Describing a show as “ok” seems a little insulting, but that’s not my intention. I had a pleasant time and didn’t leave feeling let down or disappointed. The comedy musical does enough to entertain, and has numerous funny moments that work very well. However, it lacks a slickness, especially in the chorus numbers and scene changes, which prevents the show from really wowing an audience.
The plot tracks the monumental rise of Ponty Finch, from window cleaner to vice-president of a large multi-national company, aided by a self-help business book. The script is knowingly farcical and littered with nods to the audience. This all works pretty well, but with an unusually long run time the simple concept does wear thin towards the end. The score, while perfectly pleasant, isn’t that great and lacks show-stopping numbers. Written in the 1960s and centred on the male-dominated business world of the time, it also feels dated. Its female characters have little more to do than pine over their male counterparts; even when allowing for the fact that is set in a different era, this can be a little irksome to watch.

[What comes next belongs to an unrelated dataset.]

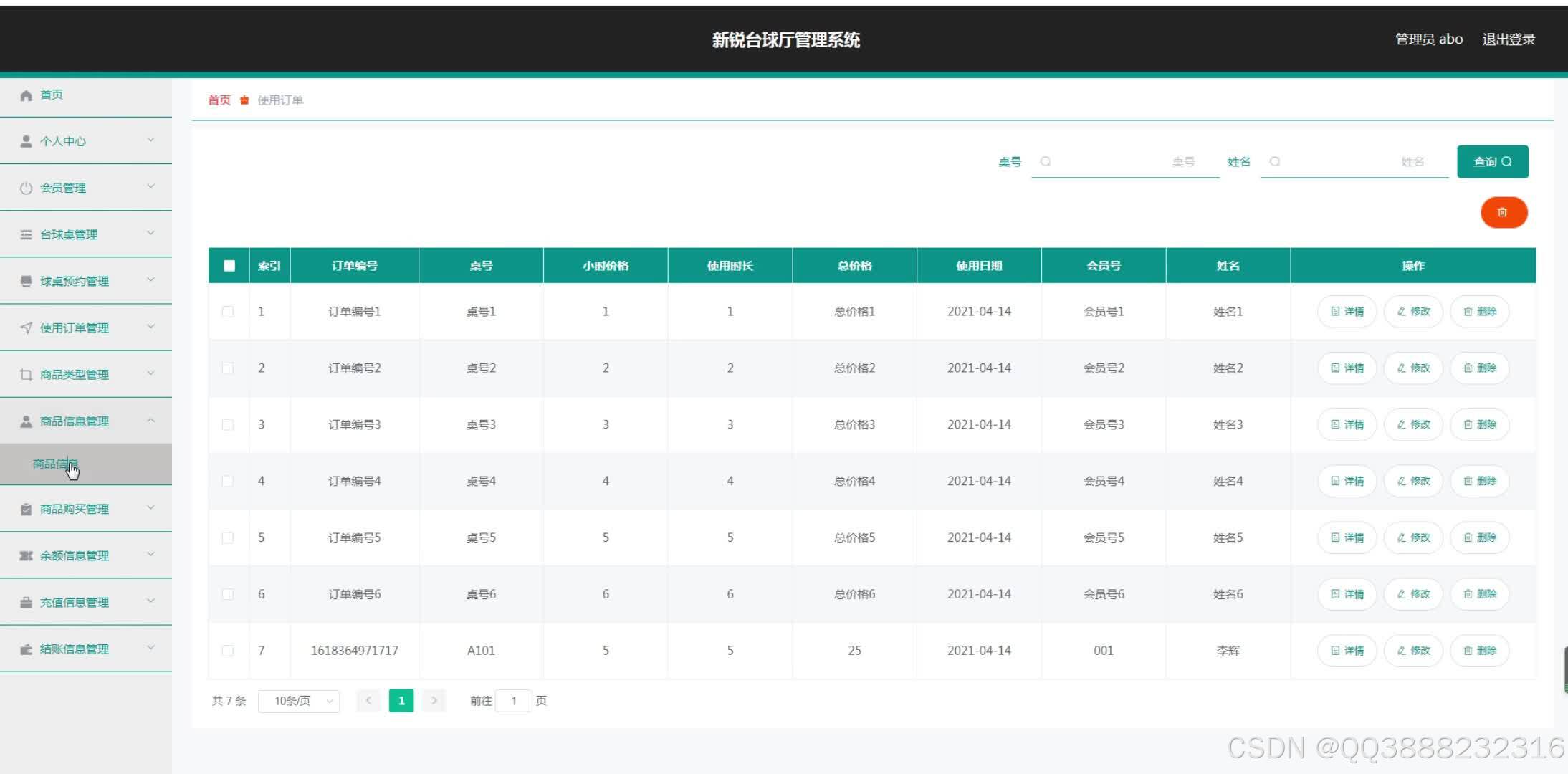The image size is (1568, 774).
Task: Click the 桌号 search magnifier icon
Action: tap(1046, 161)

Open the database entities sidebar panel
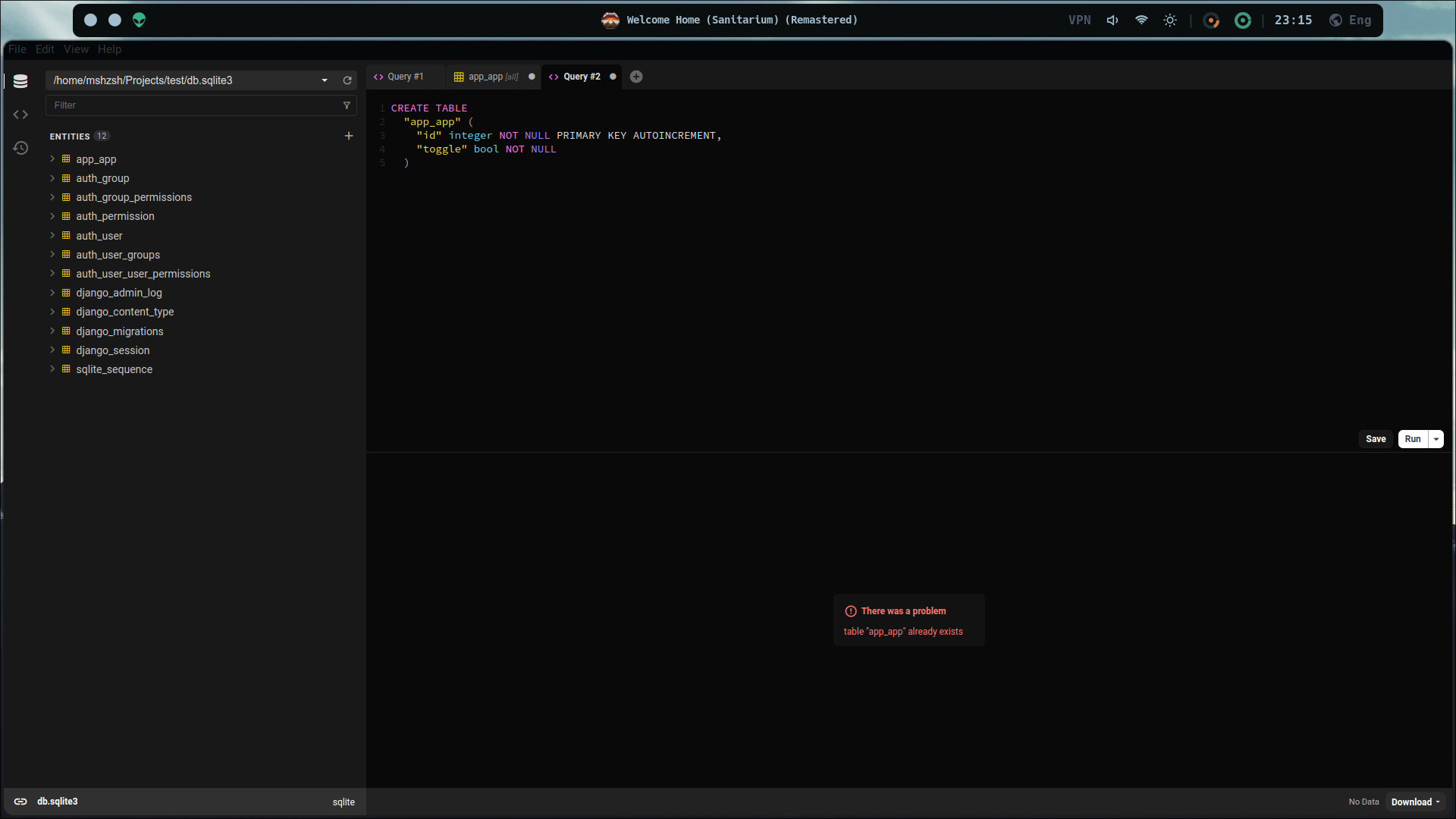(20, 81)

What the production certainly doesn’t lack is a talented cast. There really aren’t any weak links and everyone gets the tone of their eccentric and exaggerated characters right. Lead Marc Pickering puts in a charming and cheeky performance as Finch. He controls the space when on stage and engages the audience with everything he has to say, especially during his well-timed delivery of the show’s funniest lines. His physicality plays into the comedy—in particular the way he subtly acknowledges the audience when something is going his way. Coupled with a great singing voice, which is under-utilised, he successfully encompasses all elements of this part. He’s supported by a cast of talented actors who all have their moment to shine and do not disappoint. Hannah Grover stands out, managing to make you empathetic to her character despite the limited material she has to work with, and performing her solo numbers beautifully (even if they are all about becoming a wife).
While individually all the characters come across well (especially when they’re being funny), there is less success when it comes to chorus numbers. This is a musical that prides itself on glitz and showbiz and there are many opportunities in the production to couple the comedy with spectacle. Unfortunately, we do not get this. Part of the problem is that it’s a small cast and so not only can there not be huge company dance routines, the cast are also required to double up on parts. That being said, this doesn’t excuse the fact that at times the action looks messy and cluttered. There are attempts to add different techniques into numbers but the final execution is not there. Additionally, cues are missed and scene changes are clunky—all things that should be easily avoided. Visually, the show looks smart thanks to Mike Lees’ set and costume design; the matching colours are especially pleasing.
I come back to my assessment: the show was ok. In fact, it was pretty good. It just wasn’t great.